Question about Friday's lecture

[205743684]

Hi! I remember from my notes on Friday's lecture that Dr. Lavelle mentioned that after the atomic number (Z) = 20, the d is lower in energy than s. I am a bit confused what this means and how we have to take into account this information when writing the electron configuration. For example, in 1E.17 For each of the following ground-state atoms, predict the type of orbital (1s, 2p, 3d, 4f, etc.) from which an electron will be removed to form the +1 ion: (a) Ge; (b) Mn; (c) Ba; (d) Au.

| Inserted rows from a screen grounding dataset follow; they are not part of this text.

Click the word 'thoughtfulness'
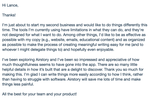 click(26, 65)
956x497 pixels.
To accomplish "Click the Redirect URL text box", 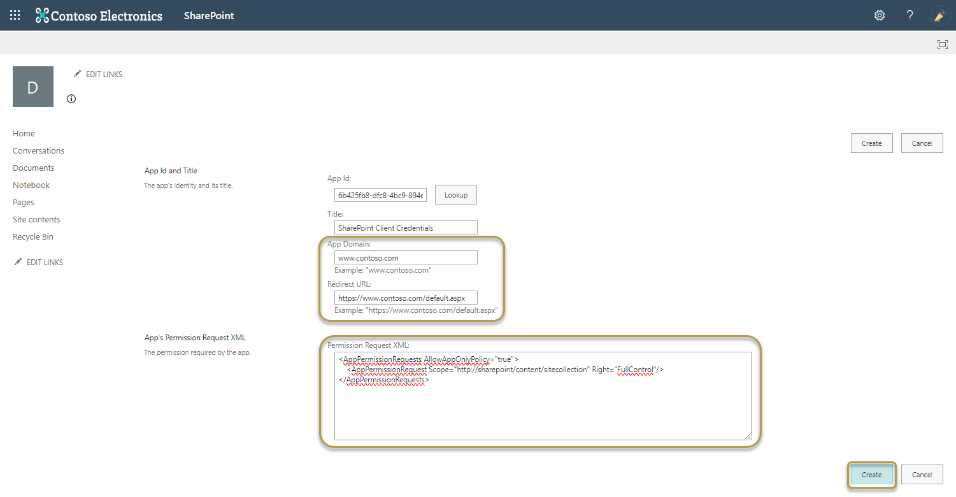I will pos(406,298).

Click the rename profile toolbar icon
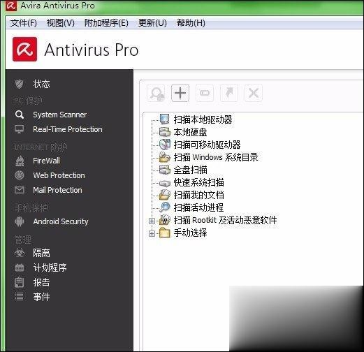[205, 93]
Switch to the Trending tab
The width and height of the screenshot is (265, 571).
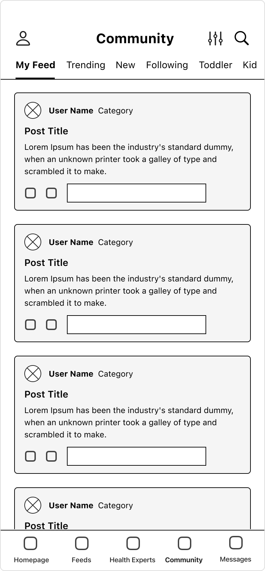tap(86, 65)
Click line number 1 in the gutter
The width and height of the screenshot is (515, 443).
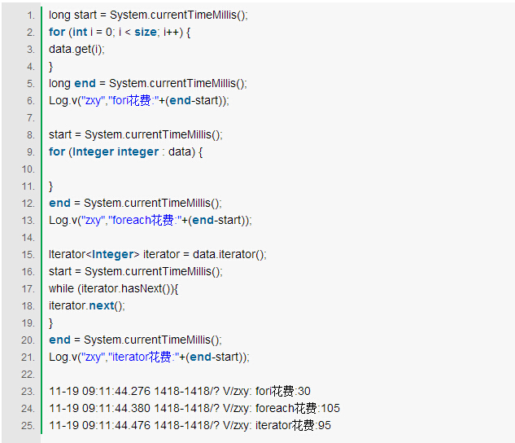(x=30, y=15)
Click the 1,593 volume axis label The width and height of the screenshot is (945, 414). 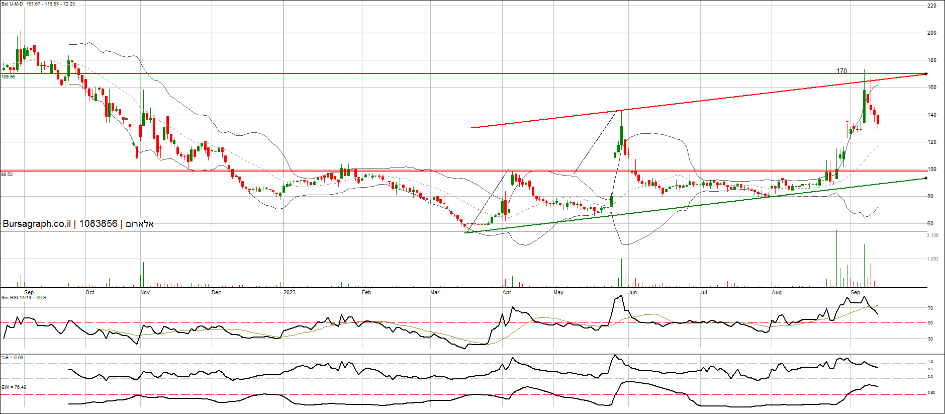(x=932, y=259)
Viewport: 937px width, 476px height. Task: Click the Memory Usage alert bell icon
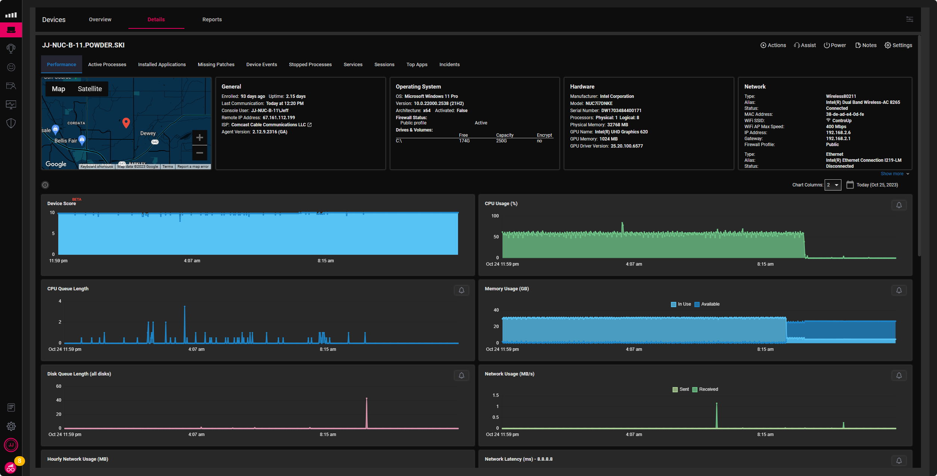click(x=899, y=290)
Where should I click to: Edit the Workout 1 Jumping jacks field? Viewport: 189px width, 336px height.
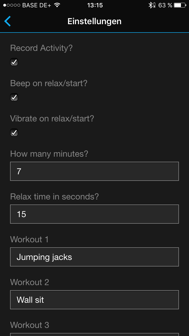tap(95, 257)
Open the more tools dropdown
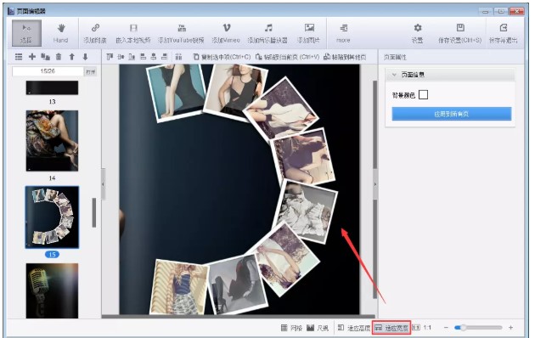This screenshot has width=535, height=338. [x=343, y=33]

For b) I put the answer as 3d, yet the correct answer is 4s. Why is this the case and is it an exception or if we have both d and s, we must write d before s always (thus removing an electron from s). How does this relate to the Z=20 information above?

I hope I am being clear!
Thank you,
Nicolena

[Carina H - 2G]

Hi Nicolena!

I think if I understand correctly, the reason that we put d before s even though technically the s shell fills before d does (if we think about it chronologically) is because 3d is technically a lower energy level than 4s. So, when we write electron configurations, we go by order of energy rather than the order the elements on the periodic table express themselves. In terms of Z=20, that just refers to the atomic number. Z=20 is where there is a 4s orbital, and after that number, we must incorporate the d orbital into our writings of electron configuration.

Hope this helps!

[ashna kumar 3k]

After Z=20, we enter the 3d block where the 3d orbital becomes lower energy than 4s. When we fill electron orbitals, we follow the periodic table in which 4s comes first. However, once we start filling 3d, it becomes closer to the nucleus and thus lower in energy than the 4s orbital. So, for Mn, the valence electrons are actually the 4s shell even though we filled it first as they are higher in energy.

Hope this makes sense!